When Serge Diaghilev’s Ballets Russes presented The Rite of Spring (Le Sacre du printemps) at the Théâtre des Champs-Élysées on May 29, 1913, an unsuspecting Belle Époque audience was shocked. The premiere of Sacre is the stuff of legend, with audiences hissing and screaming obscenities, and the dancers stunned and unable to hear Igor Stravinsky’s music, prompting choreographer Vaslav Nijinsky to run from the house to the wings, yelling the counts for them to be able to continue the dance. The controversial ballet was performed only nine times (including the dress rehearsal) and then dropped from the repertory for most of the twentieth century.

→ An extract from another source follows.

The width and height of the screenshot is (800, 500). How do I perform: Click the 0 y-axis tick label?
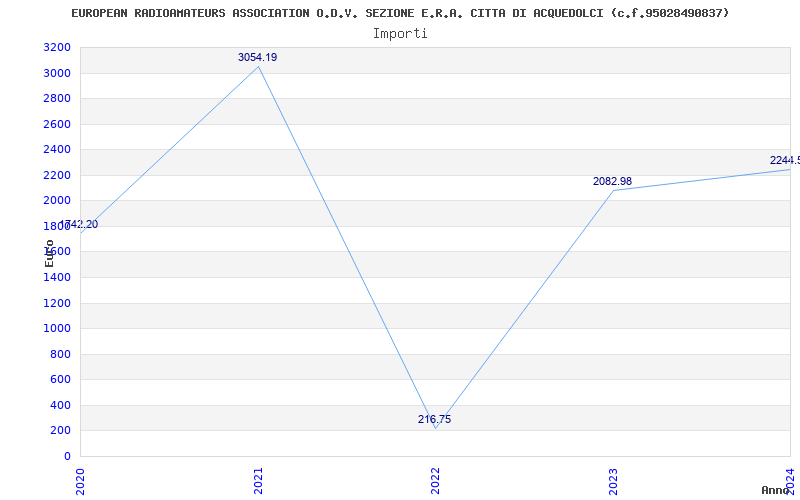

After years of dwelling in the dance world imagination, where it reached almost mythical proportions, Robert Joffrey put the legend back on the stage. Over ten years in the making, researcher Millicent Hodson staged Sacre for the Joffrey Ballet, igniting yet another controversy – about the viability of recovering a dance past from only the slightest fragments: oral history, photos, memoirs, an annotated score. Over the years, the Joffrey programs went from announcing “Nijinsky’s Rite of Spring” to “The Rite of Spring, after Nijinsky.” Nonetheless, this version continues to surpass the hundreds of attempts to choreograph Stravinsky’s music, and, although a century has passed, the ballet has not lost its strange, bewildering impact on audiences or the dancers whose bodies re-perform it.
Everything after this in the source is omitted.